In a widely anticipated move, the Reserve Bank of New Zealand lifted the official cash rate (OCR) 0.25 points to 2.75 percent and said it planned more hikes in an economy that was growing with "considerable momentum".

The bank's governor Graeme Wheeler said rates no longer needed to be kept at a record low and could return to "normal" levels, sending the New Zealand dollar to a five-month high against the greenback.

"The bank's assessment is that the Official Cash Rate will need to rise by about two percentage points over the next two years for inflation to settle," he said.

The 6.3-magnitude Christchurch earthquake in February 2011 levelled much of New Zealand's second largest city, claiming 185 lives and prompting the bank to slash rates in an emergency move to protect the economy.

Since then, New Zealand has experienced strong growth thanks to a booming housing market, growing global demand for primary products such as dairy, and a NZ$40 billion (US$33.9 billion) programme to rebuild the shattered South Island city.

But the massive construction spending has fuelled inflation and Wheeler said the bank was determined to keep the cost of living within the bank's 1.0-3.0 percent target band.

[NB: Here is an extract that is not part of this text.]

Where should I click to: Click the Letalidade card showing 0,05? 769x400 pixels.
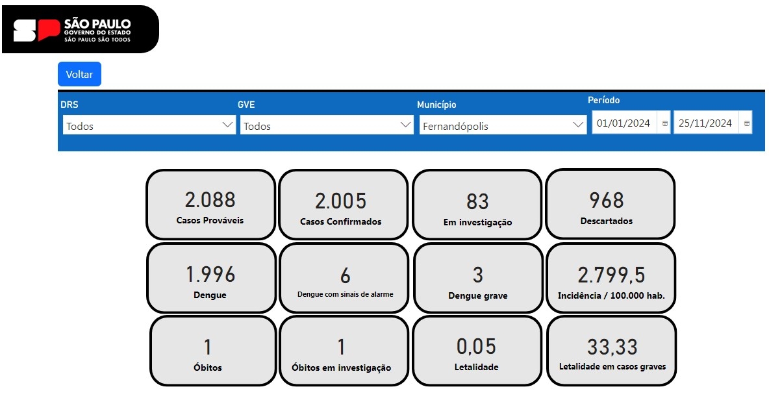click(477, 351)
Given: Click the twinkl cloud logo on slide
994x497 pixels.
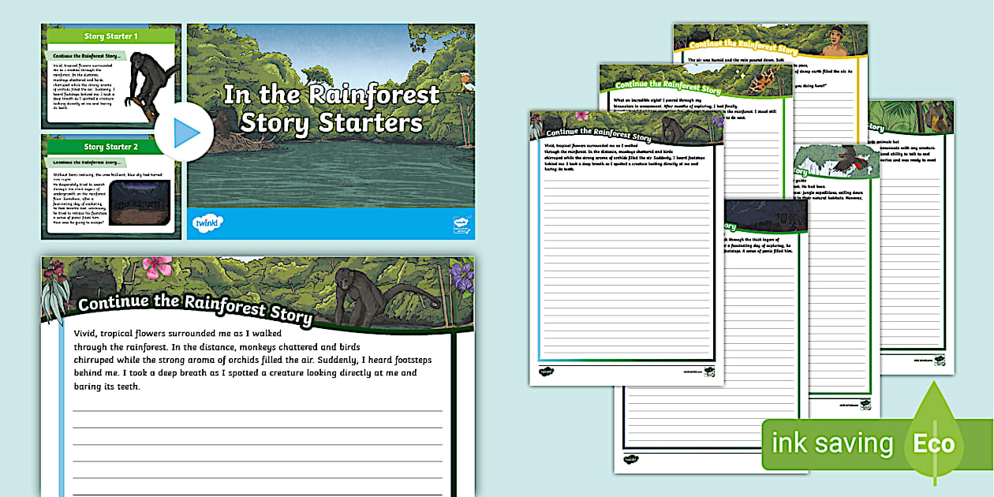Looking at the screenshot, I should pyautogui.click(x=207, y=224).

"The speed and extent to which the OCR will be raised will depend on economic data and our continuing assessment of emerging inflationary pressures," he said.

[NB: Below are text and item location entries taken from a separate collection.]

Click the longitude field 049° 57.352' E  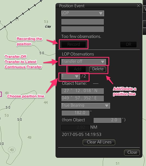click(x=82, y=98)
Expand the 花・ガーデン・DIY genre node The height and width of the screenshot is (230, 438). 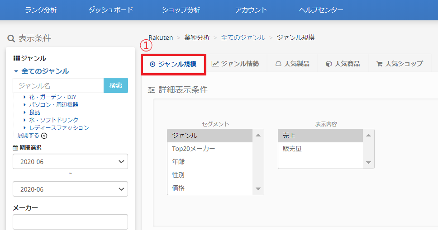pyautogui.click(x=25, y=97)
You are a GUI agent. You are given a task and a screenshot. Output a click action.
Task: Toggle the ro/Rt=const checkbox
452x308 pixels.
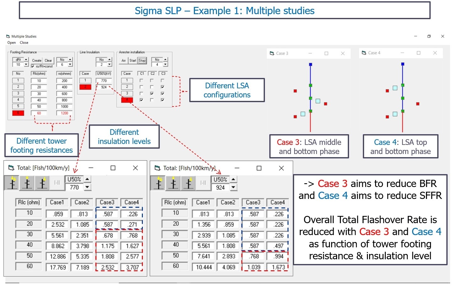tap(33, 66)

Capital Economics analyst Gareth Leather said no advanced economy had lifted interest rates since 2012.

He expected the OCR to rise to 3.25 percent by the end of the year, with some analysts tipped it will peak at 5.5 percent by late 2016.

- 'Rock star economy' -

The last time New Zealand lifted the OCR was in July 2010, when so-called "green shoots" of economic recovery were emerging, only to be overwhelmed by fresh problems such as Europe's debt crisis.

in response, central banks in developed countries dropped interest rates to ultra-low levels in a bid to stimulate growth.

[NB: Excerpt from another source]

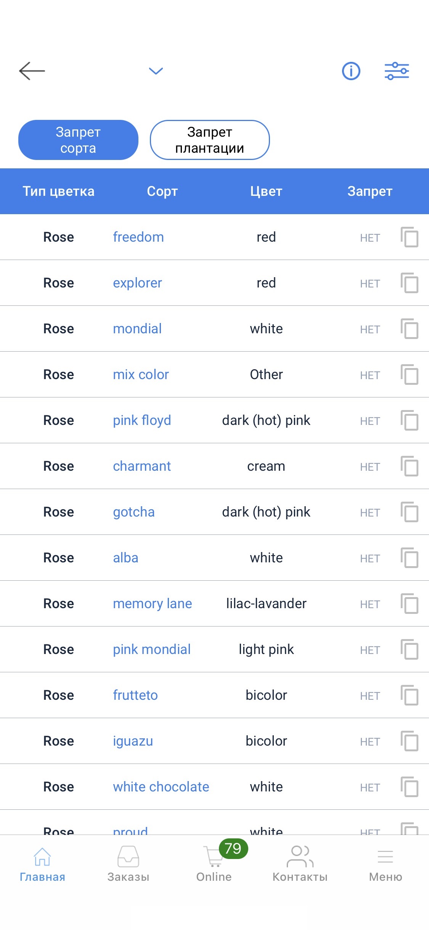Copy the freedom rose row
Image resolution: width=429 pixels, height=930 pixels.
point(410,237)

While Wheeler noted some signs of recovery in New Zealand's global trading partners, Westpac New Zealand chief economist Dominick Stephens said other advanced economies would not rush to follow New Zealand's lead.

He said the earthquake rebuild and New Zealand's strong terms of trade -- the price that other countries pay for its exports -- made it a special case.

"New Zealand is exceptional in that sense, it's forging its own path," he said.

HSBC's chief economist for Australasia Paul Bloxham this year dubbed New Zealand "the rock star economy for 2014".

He said a major factor behind the assessment was China's enormous demand for New Zealand dairy products, which shows no sign of abating despite an infant formula contamination scare last year.

Gross domestic product expanded 2.6 percent in the 12 months to December and analysts expect growth of up to 4.0 percent this year, outstripping most of the developed world.

The benchmark NZX-50 reached record highs last week on the back of a strong earnings season, while consumer and business confidence are both on the rise.

The stock index ended 0.30 percent, or 15.45 points, higher at 5,111.98 after the rate rise, while the New Zealand dollar jumped to 85.60 US cents, its highest level since October.

Prime Minister John Key, facing a general election in September, has vowed to campaign on his economic record.

A string of interest rate rises in the mortgage belt may prove a political headache for the conservative leader, but he put a positive gloss on the situation by suggesting Wheeler was giving a vote of confidence to the economy.

"It means that he is confident the economy is rebounding and rebounding strongly -- both the Treasury and the Reserve Bank now have growth sitting at around four percent," Key said this week.